__Provided records__.
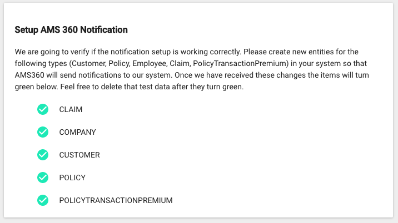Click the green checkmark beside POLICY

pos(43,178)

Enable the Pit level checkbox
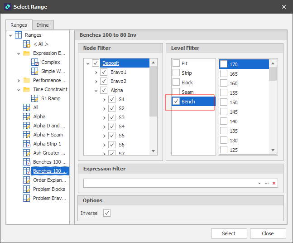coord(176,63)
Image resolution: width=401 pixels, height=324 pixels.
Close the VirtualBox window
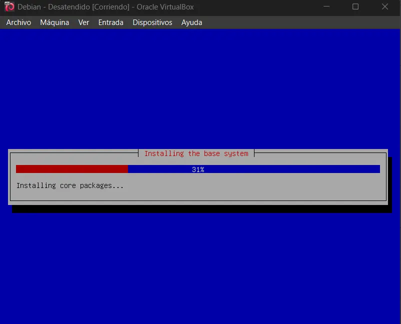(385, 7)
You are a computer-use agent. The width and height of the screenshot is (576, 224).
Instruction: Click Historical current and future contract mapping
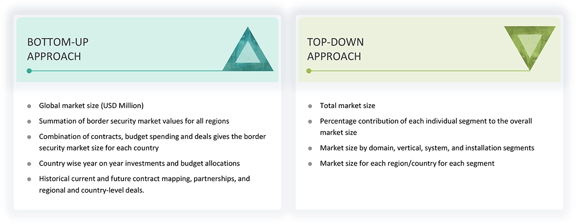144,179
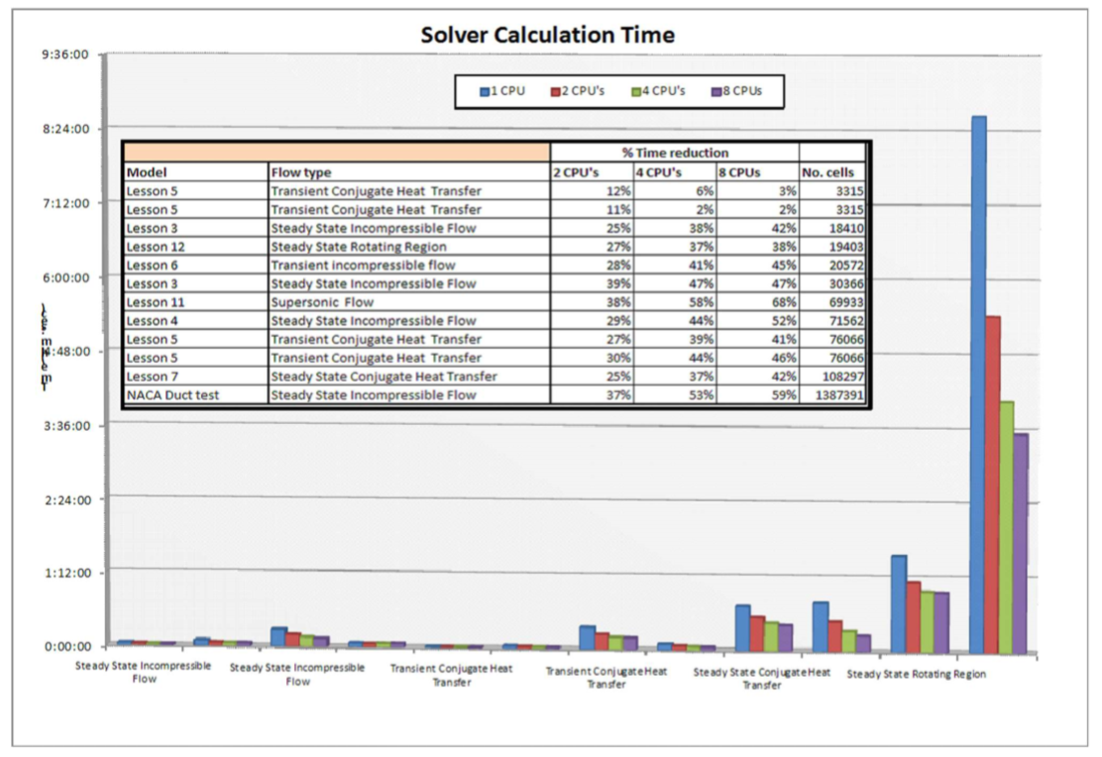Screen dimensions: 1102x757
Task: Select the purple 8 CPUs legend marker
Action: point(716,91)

...

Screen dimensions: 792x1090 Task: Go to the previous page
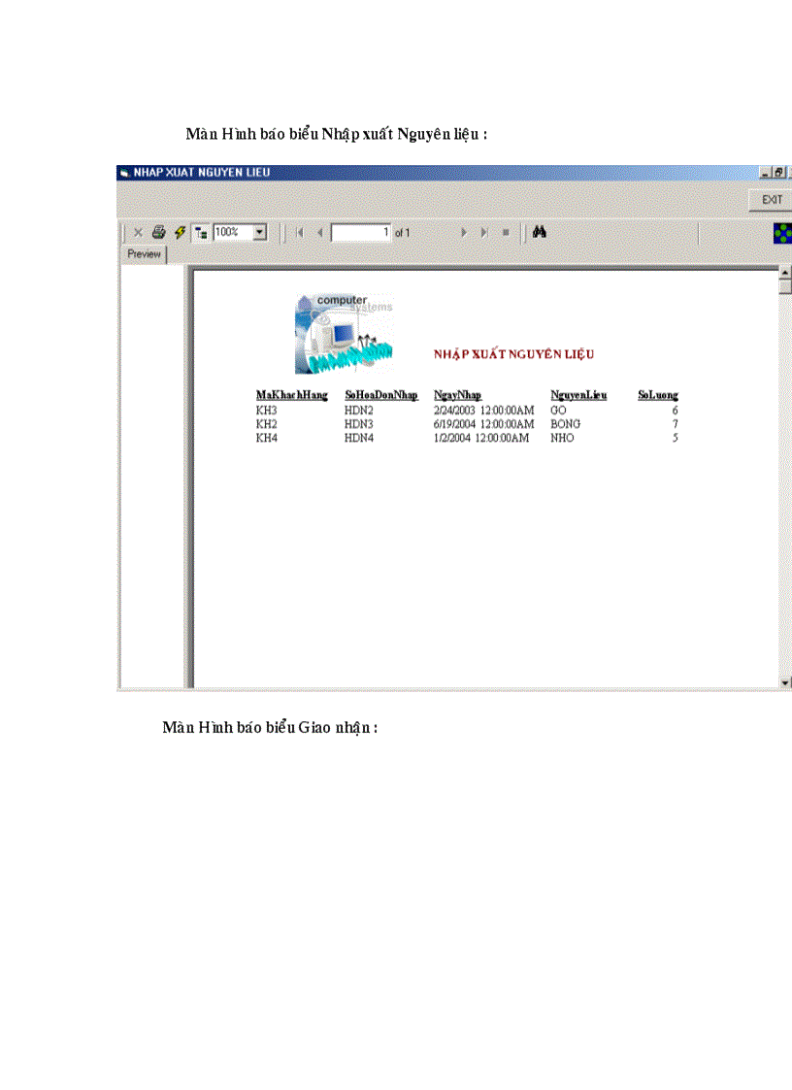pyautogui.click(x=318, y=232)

* * *

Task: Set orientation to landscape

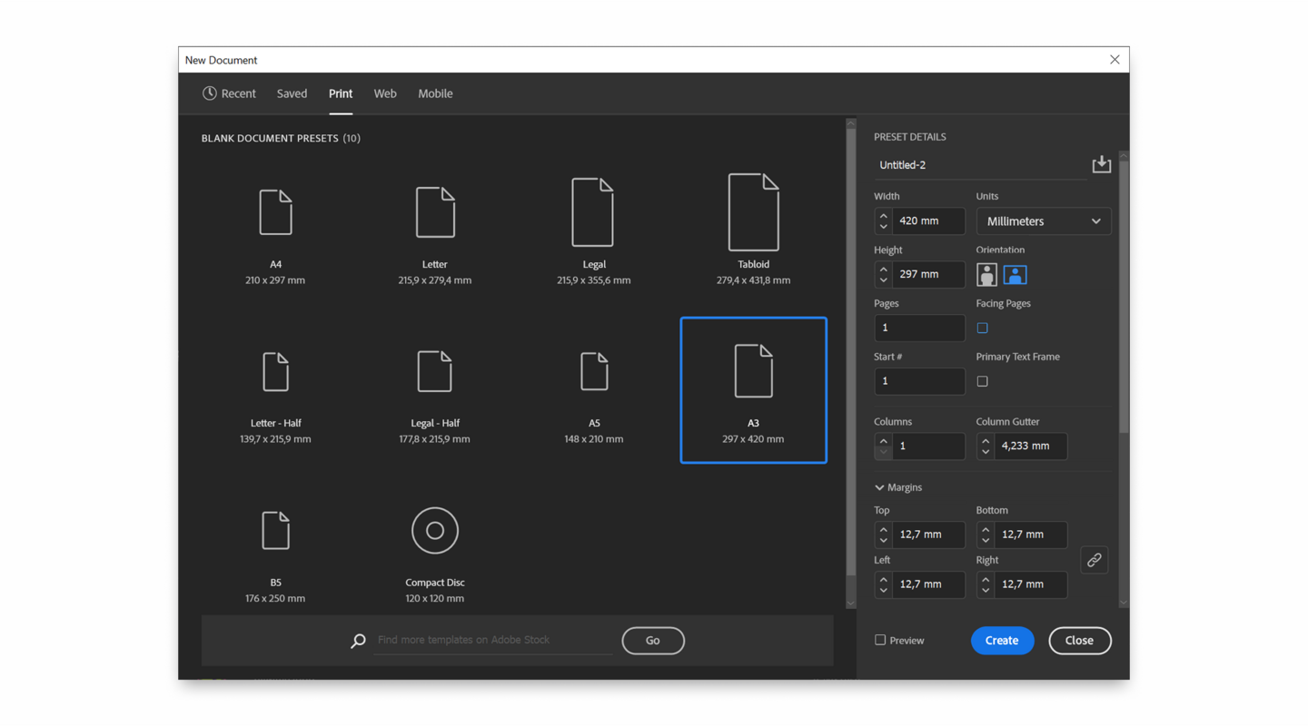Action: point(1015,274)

__How to complete this task__.
Starting at the line containing "Image resolution: width=401" and finishing at the line containing "You are a computer-use", return those lines exactly as they appear above, without the pictures.

__Solution for this problem__.
Image resolution: width=401 pixels, height=324 pixels.
Close the VirtualBox window
(385, 7)
You are a computer-use agent. The width and height of the screenshot is (576, 224).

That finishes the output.